You can make use of function templates and auto type deduction(using the auto type specifier in the return type) as shown below:
template<typename ParamX>
//--vvvv---------------------->auto type deduction
auto funcX(ParamX param){
auto result = param.getX();
// check result is valid
if(!result.valid()){
// print a log message for ParamX
// add appropriate return statement if needed
}
return result.value();
}
Edit
Now since you've edited your question to specify that each of the passed arguments will have their own getter, you can use the following code.
Solution 1
Here we make use of pointer to member function as the second argument to the function template.
#include <iostream>
#include<string>
struct Name
{
bool valid()
{
return true;
}
int value ()
{
return 5;
}
};
struct Server1
{
Name getX()
{
std::cout<<"getX called"<<std::endl;
return Name();
}
};
struct Server2
{
Name getY()
{
std::cout<<"getY called"<<std::endl;
return Name();
}
};
template<typename ParamX, typename RType>
//--vvvv---------------------->auto type deduction
auto funcX(ParamX param,RType (ParamX::*callable)()){
std::cout<<"funcX called"<<std::endl;
auto result = ((param.*callable)());
// check result is valid
if(!result.valid()){
// print a log message for ParamX
// add appropriate return statement if needed
}
return result.value();
}
int main()
{
funcX(Server1(), &Server1::getX);
funcX(Server2(), &Server2::getY);
return 0;
}
Demo
The output of the above is:
funcX called
getX called
funcX called
getY called
Solution 2
This is a variation of solution 1 above. Here the second argument of the function template is taken as a reference to const.
#include <iostream>
#include<map>
#include<string>
#include<vector>
struct Name
{
bool valid()
{
return true;
}
int value ()
{
return 5;
}
};
struct Server1
{
Name getX()
{
std::cout<<"getX called"<<std::endl;
return Name();
}
};
struct Server2
{
Name getY()
{
std::cout<<"getY called"<<std::endl;
return Name();
}
};
template<typename ParamX, typename Callable>
//--vvvv---------------------->auto type deduction
auto funcX(ParamX param, const Callable& callable){
std::cout<<"funcX called"<<std::endl;
auto result = (param.*callable)();
// check result is valid
if(!result.valid()){
// print a log message for ParamX
// add appropriate return statement if needed
}
return result.value();
}
int main()
{
funcX(Server1(), &Server1::getX);
funcX(Server2(), &Server2::getY);
return 0;
}
Demo
Assuming this was requirements above:
template <typename TParam,typename TResult>
TResult funcX(TParam param){
auto result = param.getX();
// check result is valid
if(!result.valid()){
// print a log message for ParamX
return {};
}
return result.value();
}
Note if you want to generalize coordinate you can invoke template compile time polymorpism by implying a member(in this case its getx of tparam). If you want to generalize u just need to agree on a name.

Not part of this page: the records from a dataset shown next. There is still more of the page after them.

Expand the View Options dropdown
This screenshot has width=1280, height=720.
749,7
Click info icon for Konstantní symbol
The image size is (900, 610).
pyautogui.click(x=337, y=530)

Alternatively if performance not important u can do runtime polymorpism via a virtual member. This doesnt require a template.
If u want a complicated template example have a look at my non blocking network templates here:
https://bitbucket.org/ptroen/crossplatformnetwork/src/master/OSI/Application/Stub/HTTPSServer/httpsserver.cc
It depends on the properties of ParamX, Result<ParamX>, and the other types to some extent.
But, assuming (since you haven't specified)
You have a templated type Result such that Result<ParamX> is the result corresponding to a ParamX, and Result<ParamY> is the result corresponding to a ParamY
Result<ParamX> is default constructible (so it will be constructed in return {} for a function that returns Result<ParamX>;
ParamX, ParamY, etc all have a member function getX();
The return type of that getX() function is implicitly convertible to Result<ParamX>;
The return type of that getX() function has a member function named valid() that returns an integral type (where a zero or false return indicates invalid);
You might do something like
template<class Param> Result<Param> func(Param param)
{
auto result = param.getX();
// check result is valid
if(!result.valid())
{
// print a log message
return {};
}
return result.value();
}
Then, to use that function you might do;
ParamX px;
Result<ParamX> result = Result(px); // Result(px) is equivalent to Result<ParamX>(px)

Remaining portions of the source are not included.